Weiblich, 34 Jahre, Angestellte, Salzburg Stadt

Beitrag 45: Meine Erfahrungen zu COVID-19
Frage 1: In welchem Bereich Ihres Lebens machen Sie aktuell die tiefste Erfahrung von Veränderung? Bitte beschreiben Sie, was diese Änderung für Sie oder Ihr unmittelbares Umfeld bedeutet:

Unser Alltag hat sich durch die Covid-Krise nicht sehr stark verändert. Wir haben einen acht Monate alten Sohn und unser Alltag besteht nach wie vor aus Spielen, Essen und Schlafen. Sehr traurig bin ich darüber, dass ich meine Familie und Freunde nicht treffen kann. Das ist für mich die größte Veränderung. Meine Schwester hat eine Tochter, die neun Monate alt ist, und wir haben vor der Krise viel Zeit miteinander verbracht. So konnten wir uns gegenseitig unterstützen, was uns den Alltag erleichtert hat.

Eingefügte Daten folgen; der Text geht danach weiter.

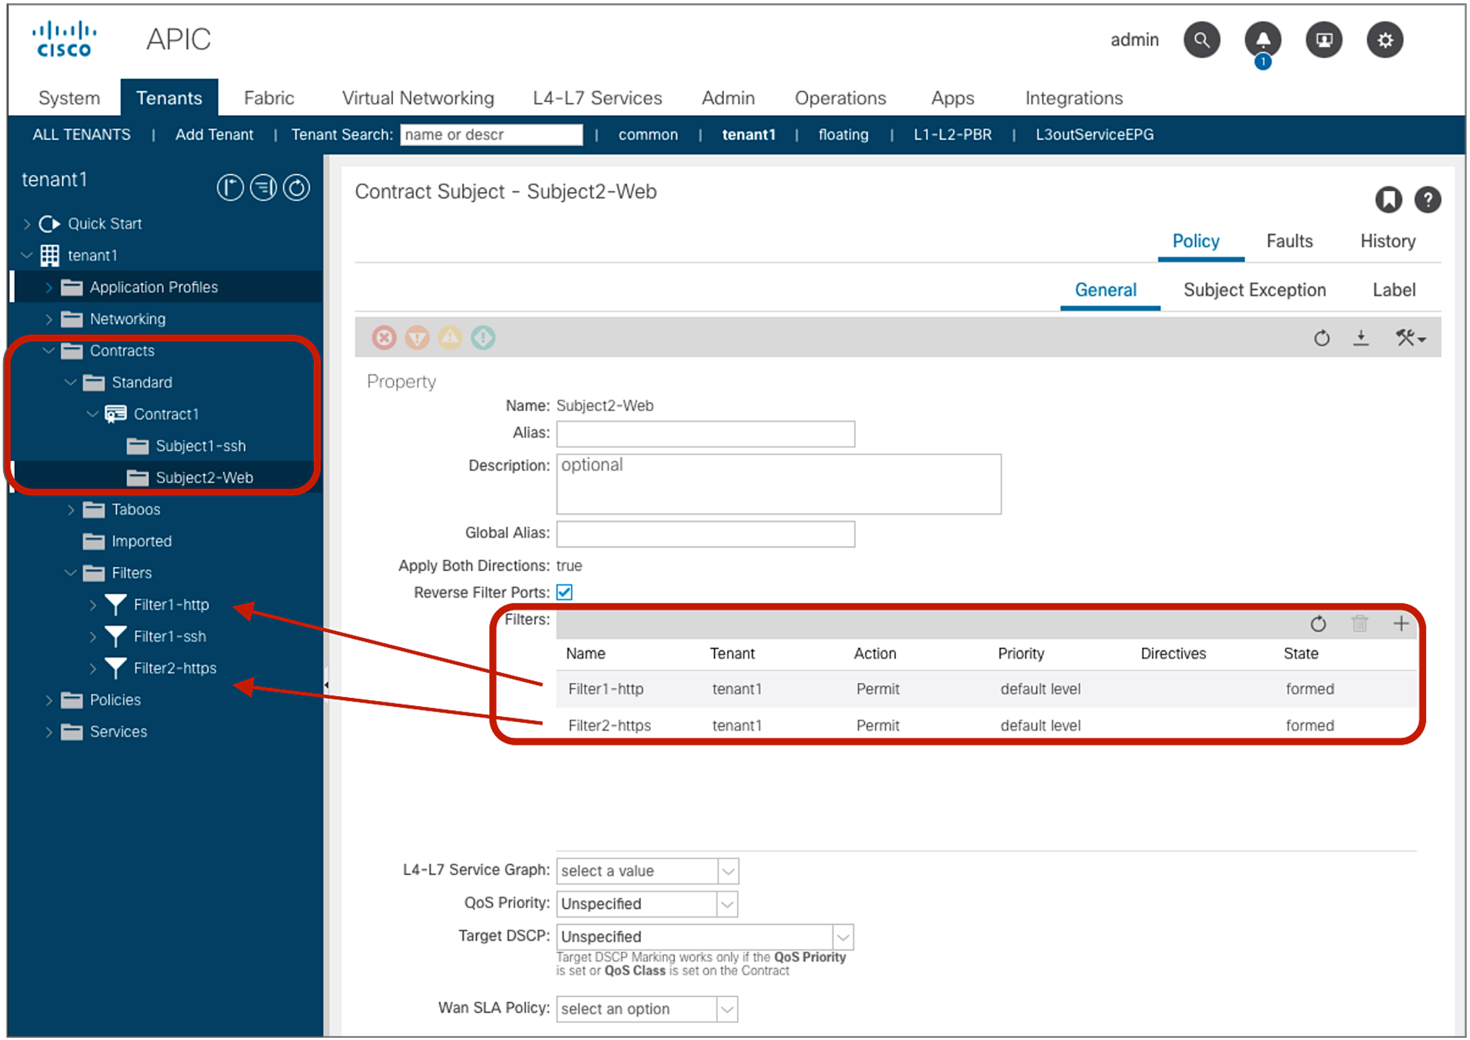Image resolution: width=1470 pixels, height=1040 pixels.
Task: Uncheck the Reverse Filter Ports checkbox
Action: (x=564, y=592)
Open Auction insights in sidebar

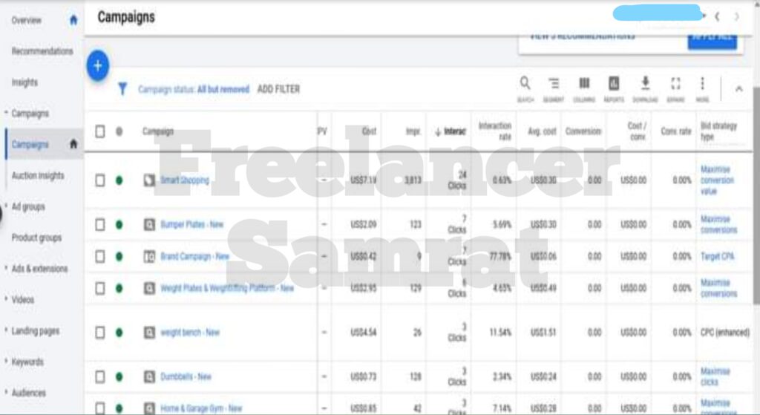(x=38, y=176)
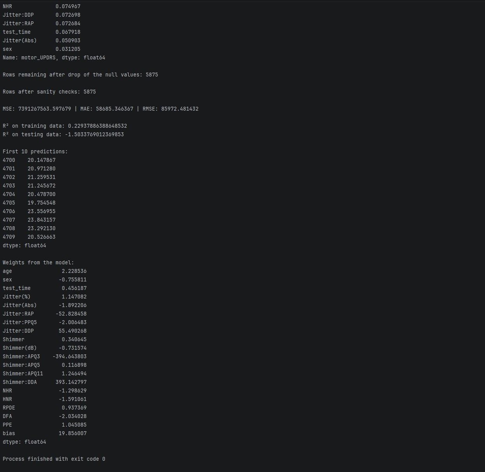Click the age weight row label

tap(7, 271)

Frage 2: Welche (neuen oder verschärften) Sorgen, welche Ängste begleiten Ihre jetzige Situation?

Ich mache mir Sorgen darüber, dass sich Familienmitglieder oder Freunde, die zur Risikogruppe gehören, mit dem Virus anstecken könnten. Und natürlich mache ich mir auch Sorgen um unseren kleinen Sohn. Ich finde es wirklich sehr beängstigend, dass Menschen aufgrund des Corona-Virus sterben.

Frage 3: Können Sie persönlich der jetzigen Situation Positives abgewinnen, z.B. gewisse Erleichterungen, Befreiungen von Zwängen etc.? Gibt es etwas Konkretes, das Ihnen Hoffnung für die Zukunft „nach Corona“ gibt?

Positiv ist für uns, dass mein Mann aufgrund der Krise von zu Hause aus arbeitet. So haben wir mehr Zeit miteinander und mein Mann kann mich im Alltag mit dem Kleinen unterstützen.

Frage 4: Was hilft Ihnen dabei, gut durch diese Situation zu kommen? Was stärkt Ihre Widerstandsfähigkeit? Gibt es neue Gewohnheiten oder alte, die Sie aufleben lassen, um Ihr Wohlbefinden zu stärken?

Wir verbringen so viel Zeit wie möglich an der frischen Luft. Dabei genießen wir derzeit besonders das schöne Wetter.